I hope you found this helpful and it has saved you some time.  I don’t think a lot of that is obvious out of the box.

Crane – Building you into the pit of success

I have recently started an open source project with a colleague (Ed Wilde). The project is called crane check it out on github. The idea behind the project is to write a tool that creates .Net builds for you automatically. For those of you who have spent time on a build server like Team City (not to pick on Team City as all build servers suffer from this) it takes quite a bit of time just to set up a boiler plate build.

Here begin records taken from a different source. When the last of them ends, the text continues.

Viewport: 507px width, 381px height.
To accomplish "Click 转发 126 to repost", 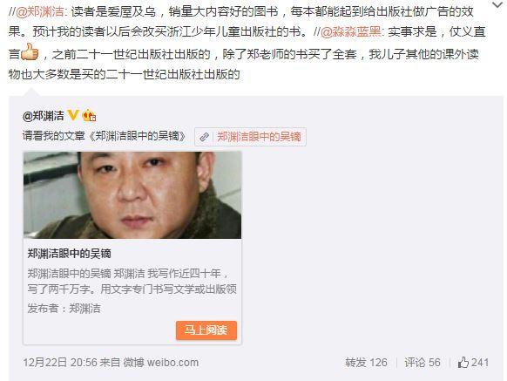I will pyautogui.click(x=366, y=362).
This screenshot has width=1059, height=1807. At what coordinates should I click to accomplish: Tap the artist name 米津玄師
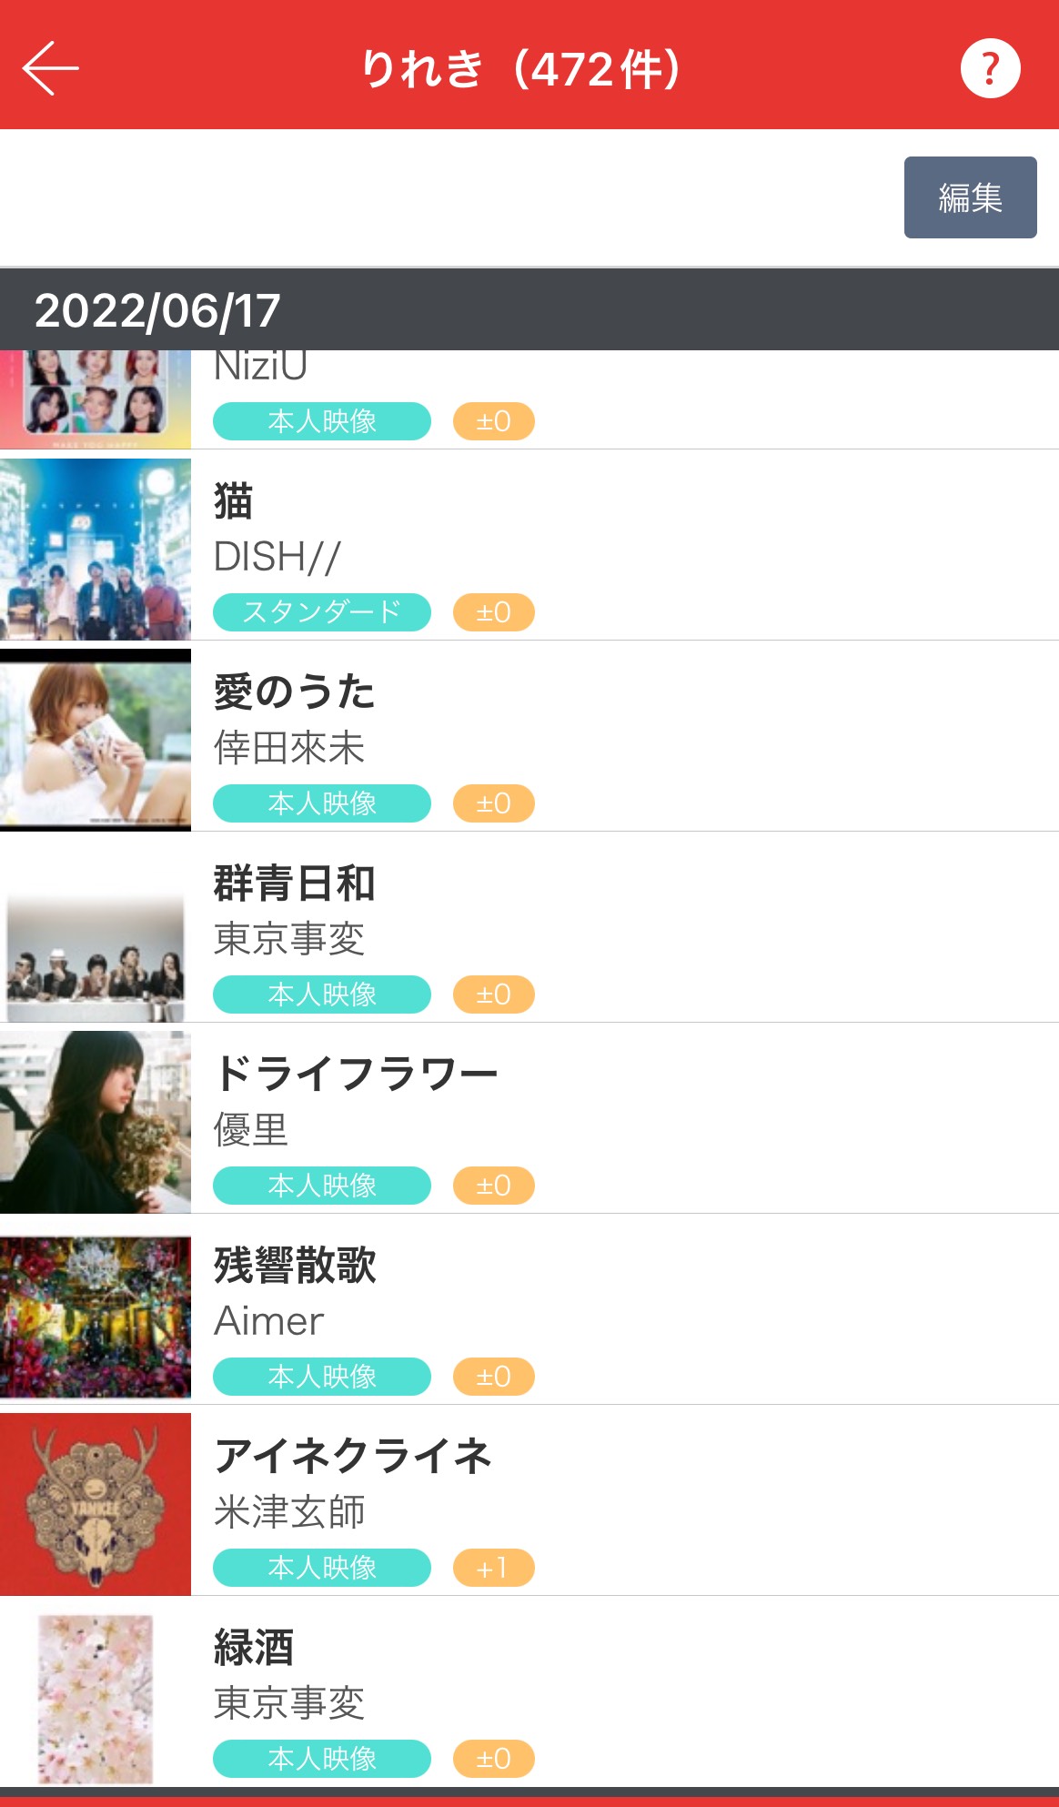coord(289,1512)
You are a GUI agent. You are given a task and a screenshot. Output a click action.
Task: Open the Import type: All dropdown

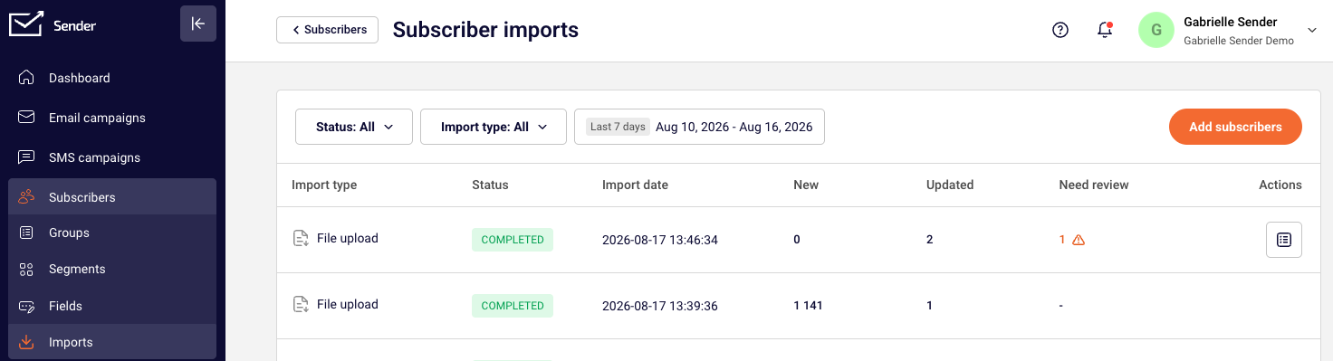pyautogui.click(x=494, y=127)
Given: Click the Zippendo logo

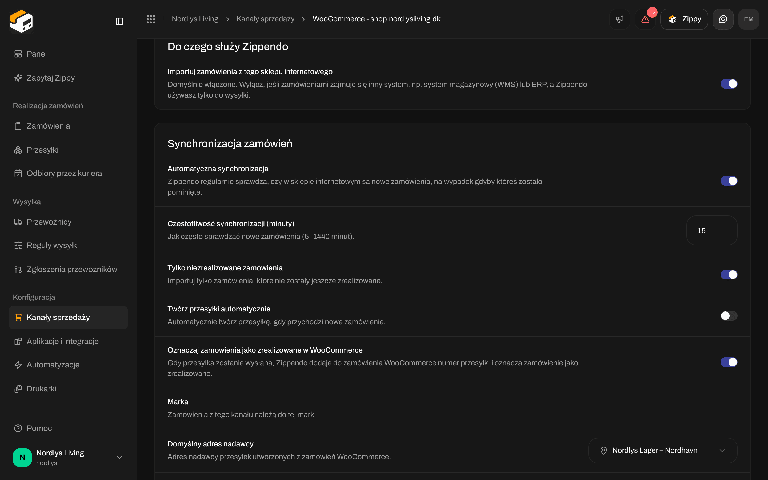Looking at the screenshot, I should click(x=21, y=21).
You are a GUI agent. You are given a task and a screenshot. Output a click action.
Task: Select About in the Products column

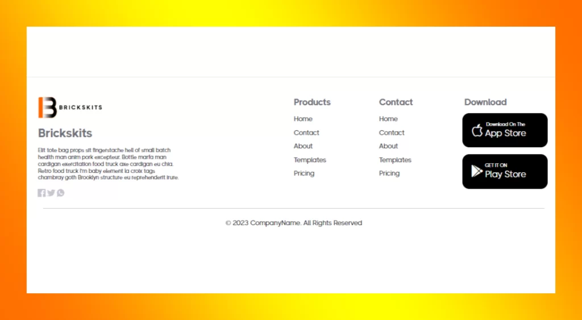[303, 146]
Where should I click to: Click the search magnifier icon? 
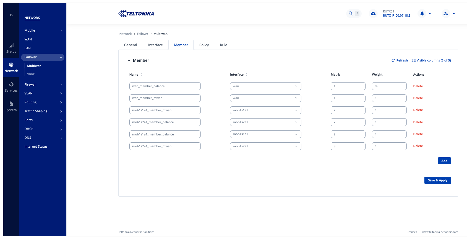tap(351, 13)

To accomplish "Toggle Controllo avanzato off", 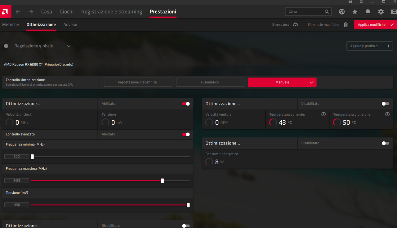I will point(186,134).
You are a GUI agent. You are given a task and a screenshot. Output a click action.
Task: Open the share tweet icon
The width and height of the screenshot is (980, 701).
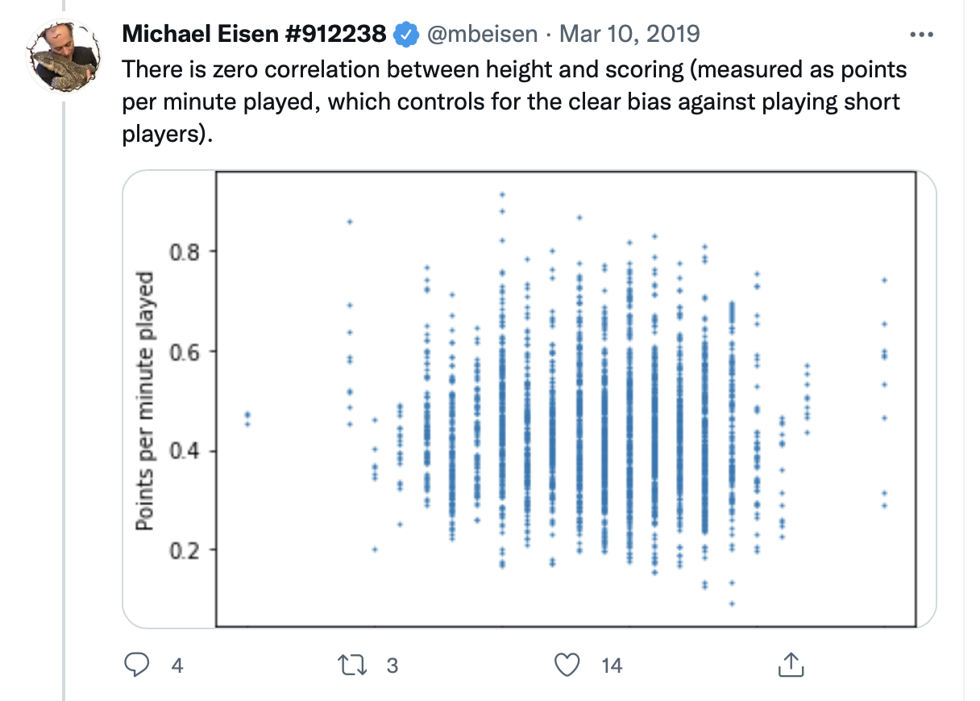tap(790, 665)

A lot of that time is spent configuring the steps of the build normally something along the lines of the following:

  1. Get latest source
  2. Updated assembly build versions
  3. Build software
  4. Run tests
  5. Pack into nuget
  6. Publish into nuget

It can be confusing even for a developer with experience to set the build up in the right way and not only that but in a way that scales well as more applications are built.

This is where crane comes in.  The idea is you can point crane at your solution and it will generate you a build automatically with all of the steps in place.  By convention.  We believe we can use our experience of configuring builds to give you a great starting place either for a brand new project or to create a build for an existing project.

We are also planning to give crane the ability to create build chains by analysing your solutions.  This will give you the ability to split up your code base and work on smaller projects without the headache of trying to build it.

We would love to hear your initial thoughts on crane and whether it would be a useful tool for you.